§ Task: Throughout the material below, count each line in which the word "arrow" appears, then reply with the count only.

§ Working data:

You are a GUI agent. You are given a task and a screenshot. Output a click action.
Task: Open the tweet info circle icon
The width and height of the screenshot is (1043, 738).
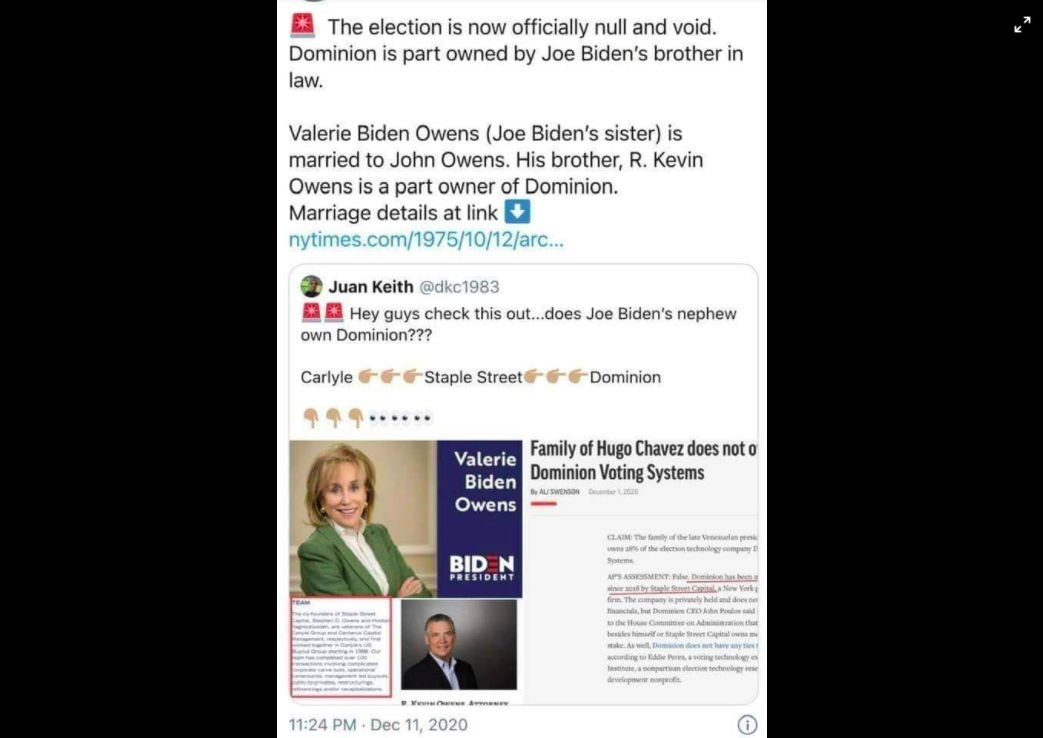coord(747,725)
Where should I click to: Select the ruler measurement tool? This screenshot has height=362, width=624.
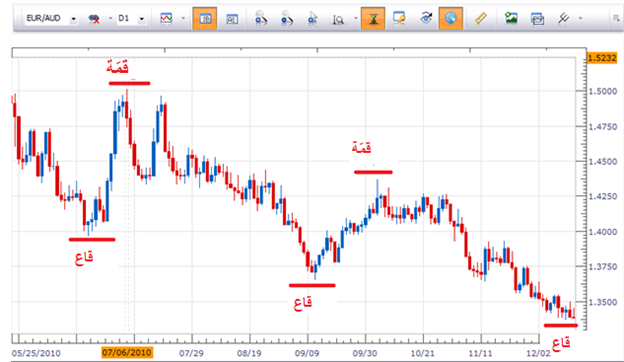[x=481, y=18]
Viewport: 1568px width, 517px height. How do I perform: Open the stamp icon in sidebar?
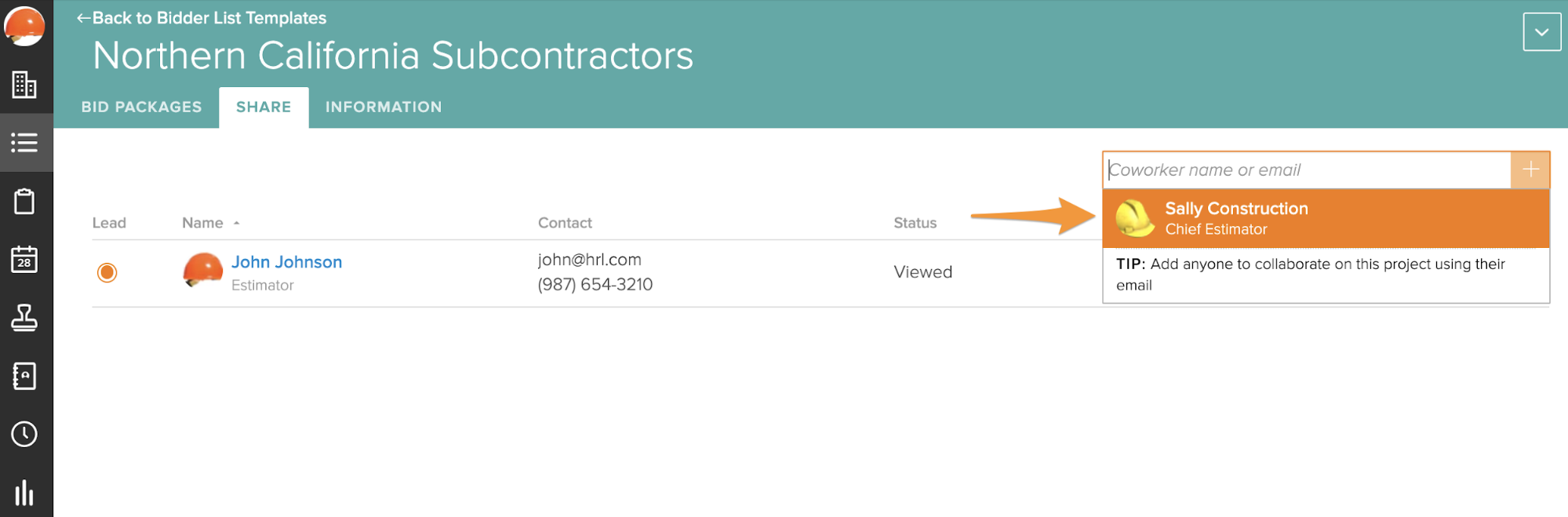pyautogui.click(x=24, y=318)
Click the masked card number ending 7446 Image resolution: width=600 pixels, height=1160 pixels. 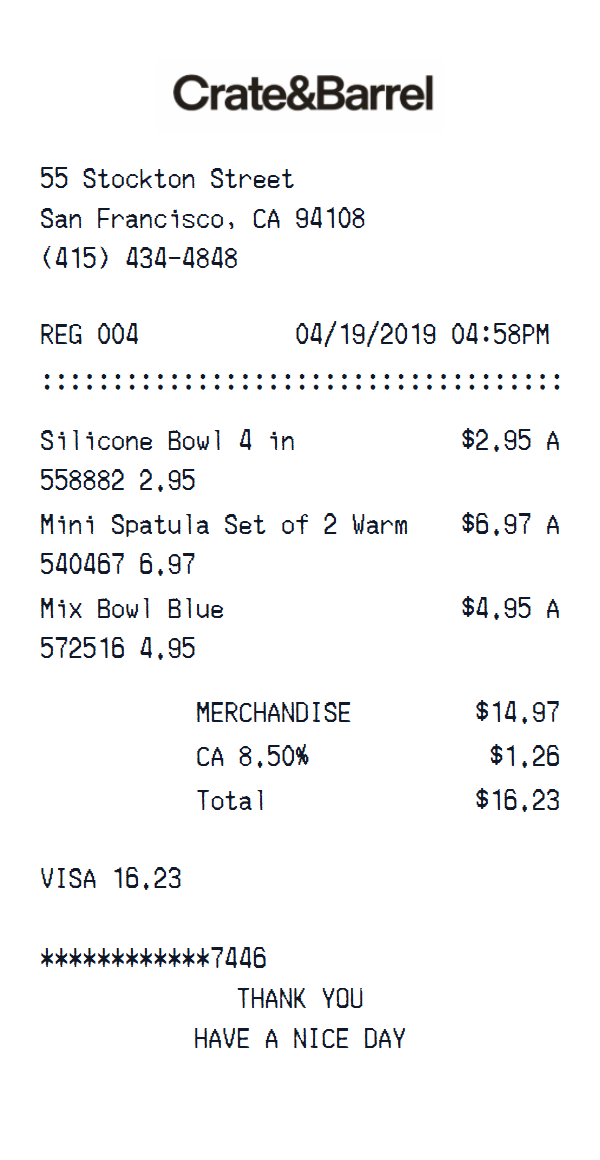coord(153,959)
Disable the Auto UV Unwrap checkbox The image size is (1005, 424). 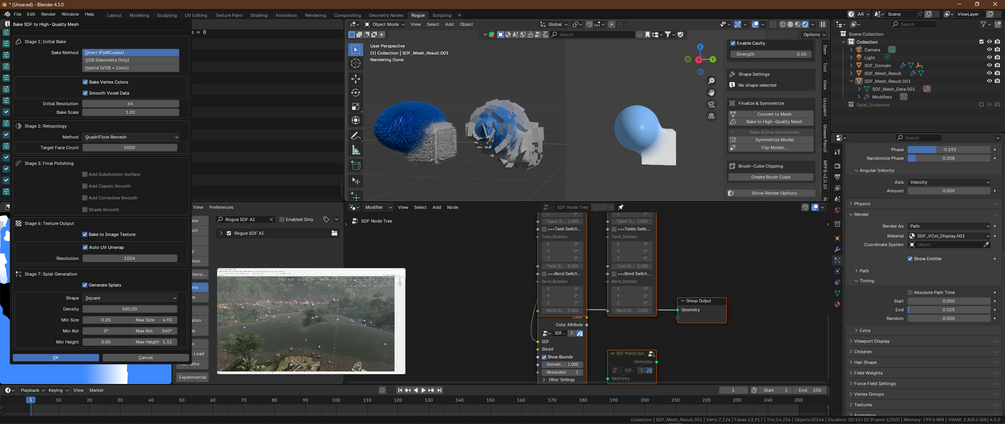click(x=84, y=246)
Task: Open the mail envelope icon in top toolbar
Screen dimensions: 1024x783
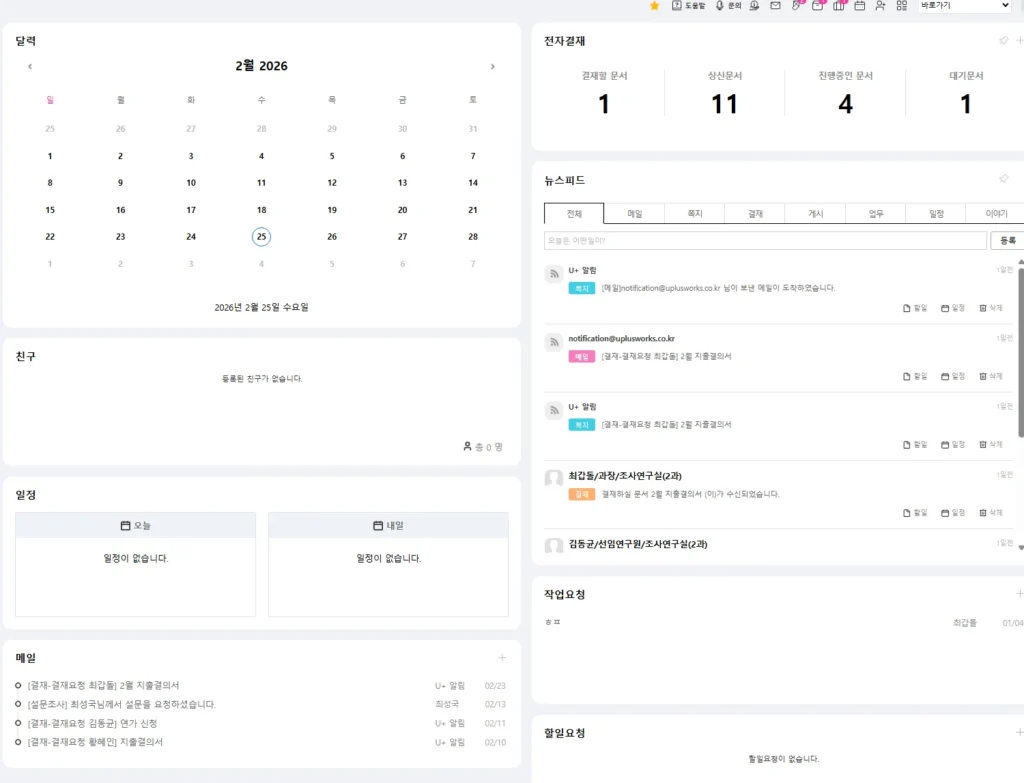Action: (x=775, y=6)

---

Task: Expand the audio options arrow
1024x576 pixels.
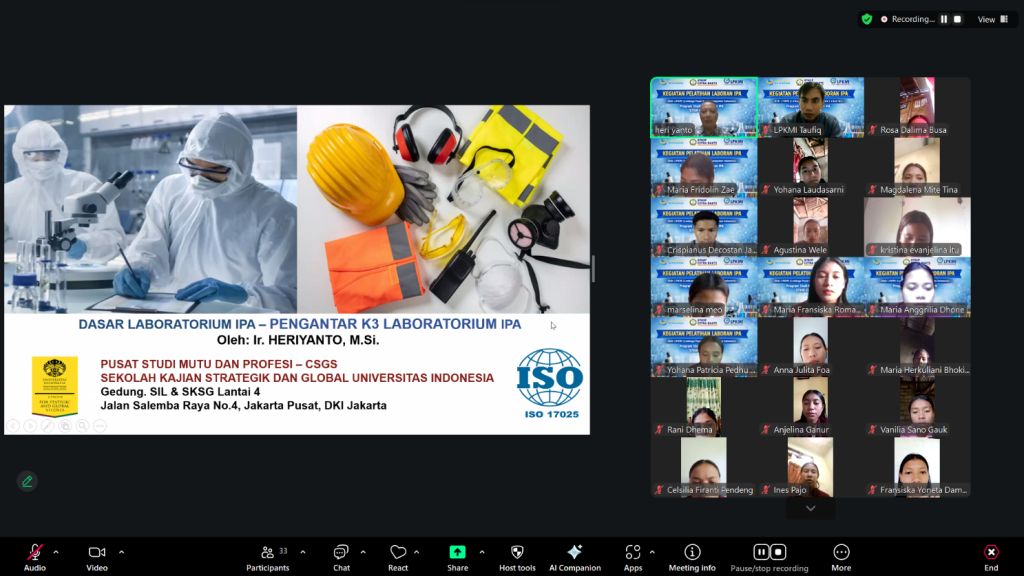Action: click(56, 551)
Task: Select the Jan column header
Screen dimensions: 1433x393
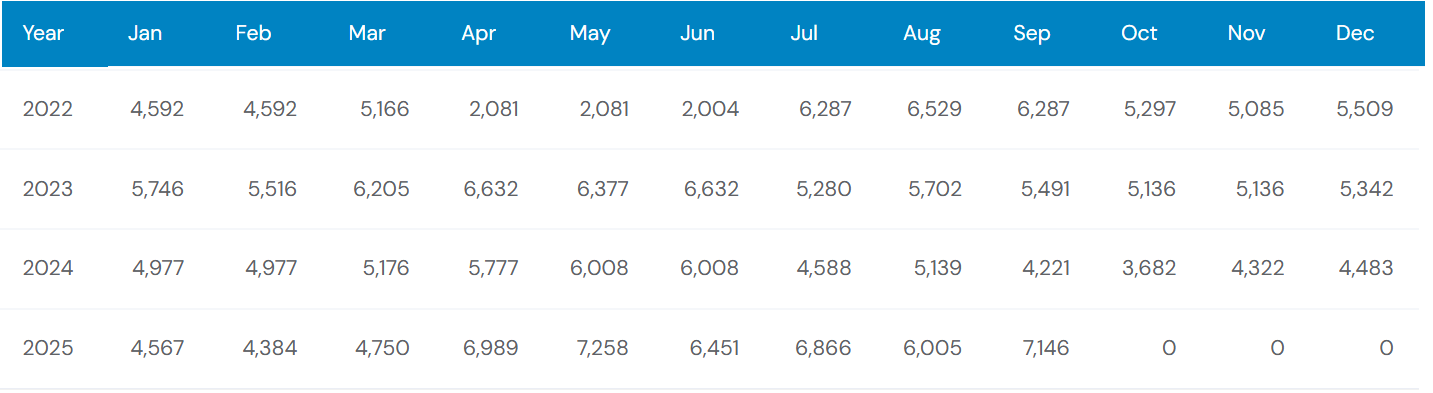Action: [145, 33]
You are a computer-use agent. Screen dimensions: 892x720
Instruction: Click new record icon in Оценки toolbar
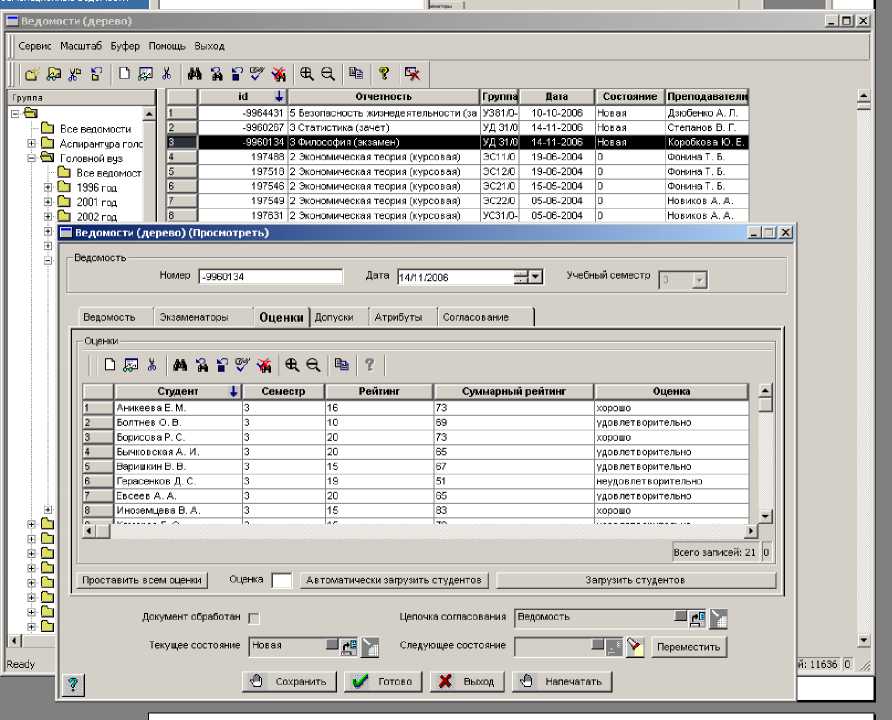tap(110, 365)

==

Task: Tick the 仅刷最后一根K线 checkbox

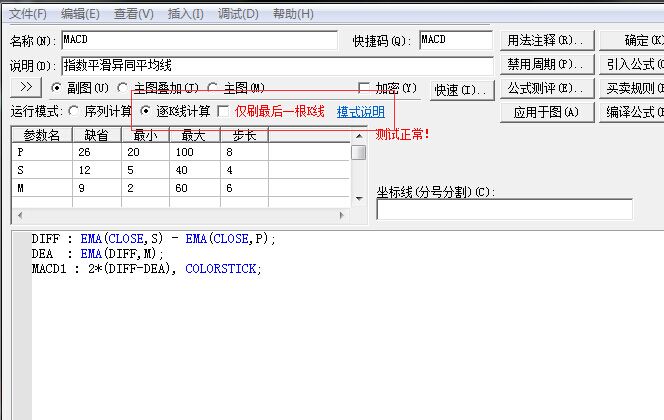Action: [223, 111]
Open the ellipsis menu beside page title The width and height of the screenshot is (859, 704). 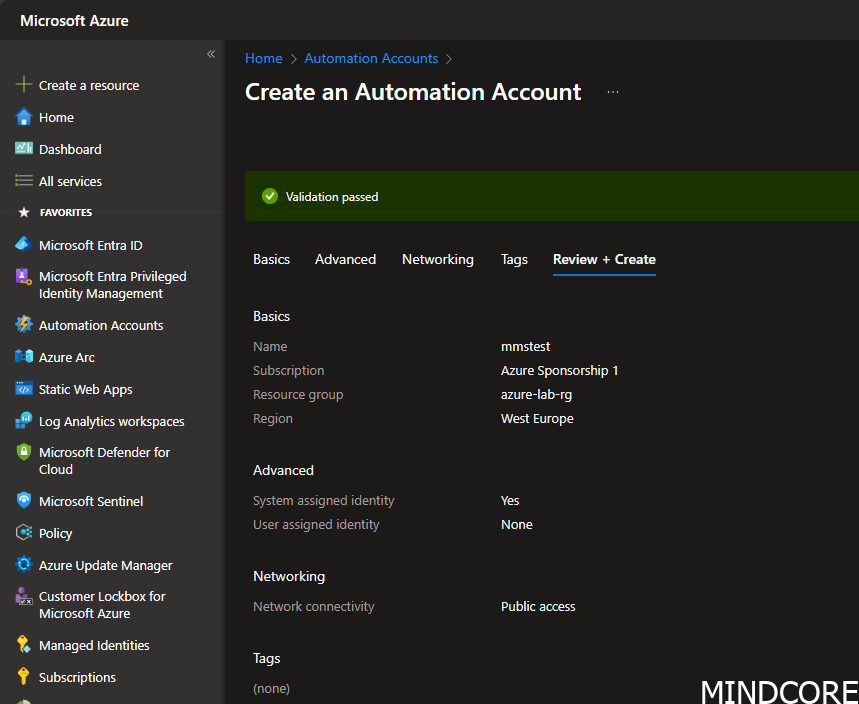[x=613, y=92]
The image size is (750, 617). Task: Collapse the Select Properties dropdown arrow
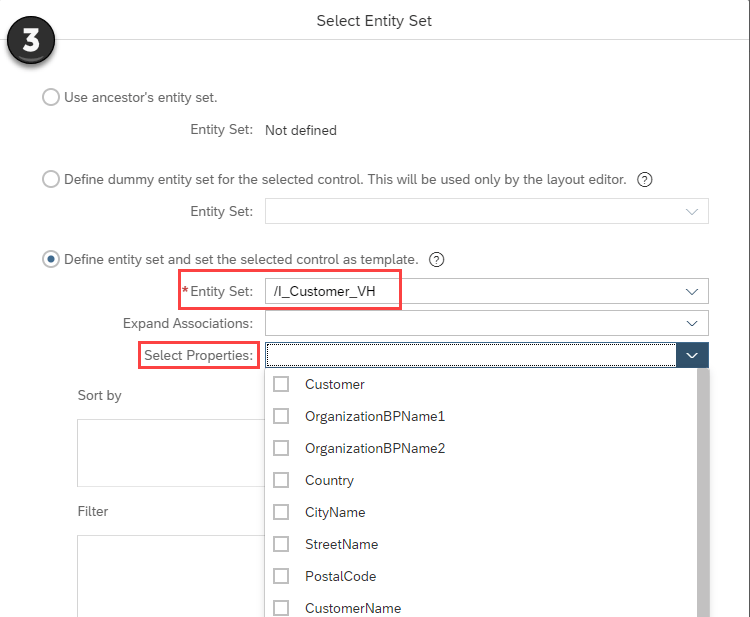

§ Output: 2